Your only goal here is to get that babe comfortable enough with your breasts to let your nipple lay against his or her lips once they are asleep. This may actually take days. (Ridiculous, I know. Some babies are determined that way.)

Once baby is falling asleep with nip right near his mouth, you are well on your way.

Stay steady, good warrior. Halfway there.

6.     Timing is everything

Ok, baby is comfortable enough to lay their head on your bare chest and be near you. Now it’s time to start winning her over. You can try to get that baby to latch when she’s asleep, but this is actually way trickier than it sounds. Too asleep and she won’t suck, she’ll just gag on your milk and be mad. Too awake and she’ll notice your sneakiness and throw a raging fit.  The timing of the moment is the difference between success and failure. Wait until that moment right after the real sleep starts.  I would test my girl by moving her arm slightly—if she woke I’d wait. Otherwise, it’s go time.  Once you’ve confirmed baby is out enough to stay asleep you can try one of two things.

7.     Stimulate the sucking reflex

First thing to try, once the last point is achieved. Go ahead and put your nipple in that sleeping child’s mouth. Then gently take your thumb and trace a line from the underside center of baby’s chin down the center of the neck to the collarbone. Repeating this gently a few times may work to stimulate the sucking reflex and baby may start to nurse. One thing though: make sure your letdown is strong so baby has good reason to keep going once he starts.
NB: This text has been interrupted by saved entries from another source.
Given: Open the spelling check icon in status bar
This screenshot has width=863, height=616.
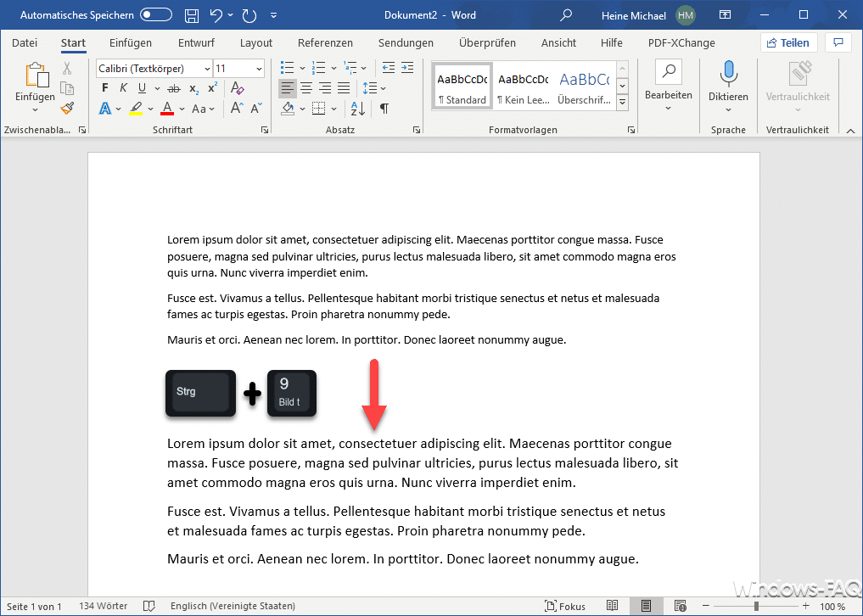Looking at the screenshot, I should [x=149, y=606].
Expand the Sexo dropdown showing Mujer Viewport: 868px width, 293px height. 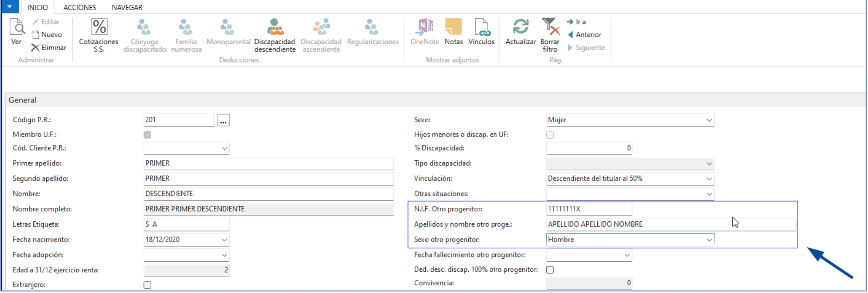[709, 120]
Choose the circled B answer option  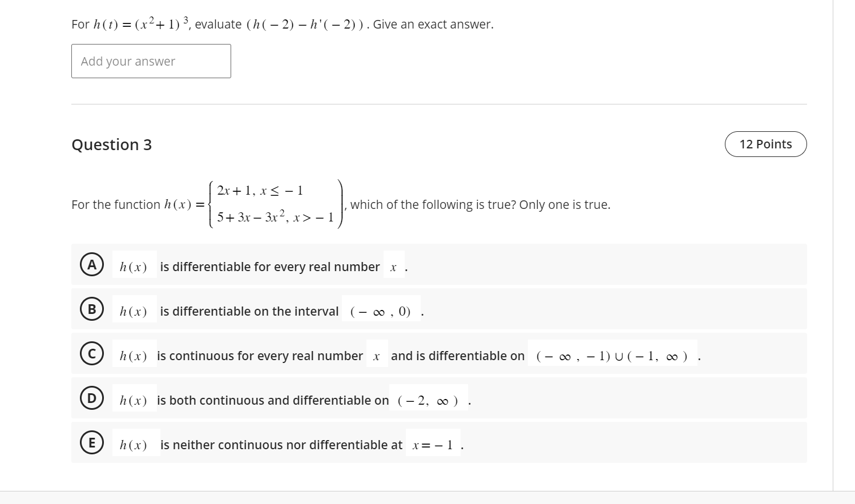coord(91,309)
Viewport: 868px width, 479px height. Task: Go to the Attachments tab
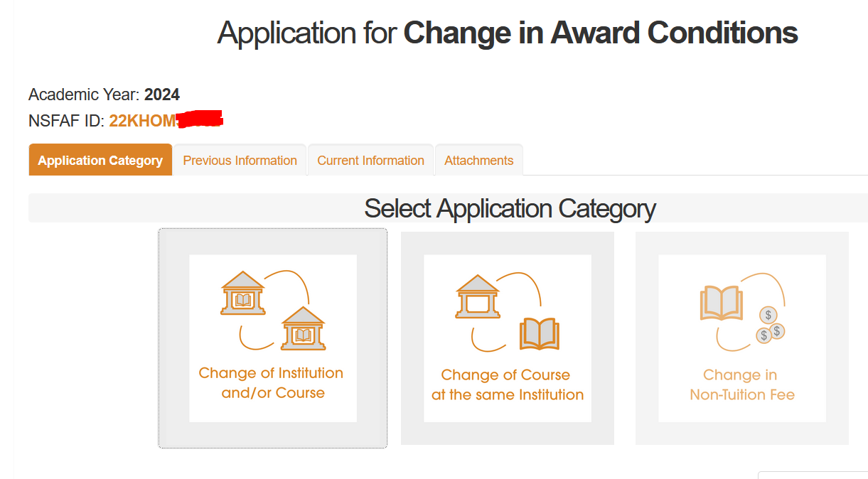pos(478,161)
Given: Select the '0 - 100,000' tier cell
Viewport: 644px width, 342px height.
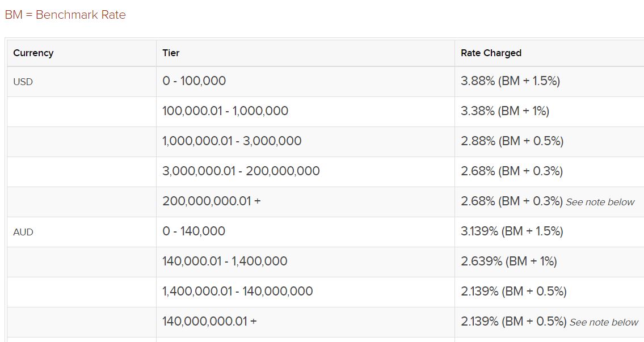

My experience: I did this and it worked, but she would just taper off after a few sucks. So it only worked-ish. But definitely worth a try.

8.     The magic bullet

Here’s what did the trick for us: during the correct timing (point #6) I would make sure my nipple was up against her lips and she had just fallen asleep. Then I’d take a dropper full of warm expressed milk and soak my nipple in it, letting it run onto her lips. As long as her lips were already touching my nipple and she was asleep enough but not too asleep, this caused her to immediately latch.

Do this as many times as necessary in one sitting to get baby to latch and drink fully. If baby wakes up, stop all attempts and just soothe baby without breastfeeding- try steps 6-8 during the next nap.  

9.     Before you celebrate your success...

This doesn’t mean baby is going to be ok with nursing during waking hours. Yet. Even after she drank a full meal while asleep, my girl still wouldn’t willingly nurse for two more days. So I stuck with it. I did steps 6-8 during naps only, didn’t offer the breast at any other time and continued to do the emotional and trust-building work by wearing her, playing, and lots of face time.

If you can get baby to latch and suck at all- even while asleep- success is possible.

 

 

I can’t stress enough the importance of doing these steps in order. You really have to get that babe to trust you again before you can make progress on the breastfeeding part.

And please, whatever you do, don’t self-sabatoge by trying to force it. You can woo a baby much more easily than you can force her.  

If you’ve read this to the end, it’s likely that you’re going through a strike right now. If that’s you- my deepest sympathies, momma warrior. You are amazing. You are strong. So is that baby, which is why you must work so hard. But you can win. 

Please tell me how it goes for you, k? I want to know what works and what doesn’t, and any new tips you discover along the way.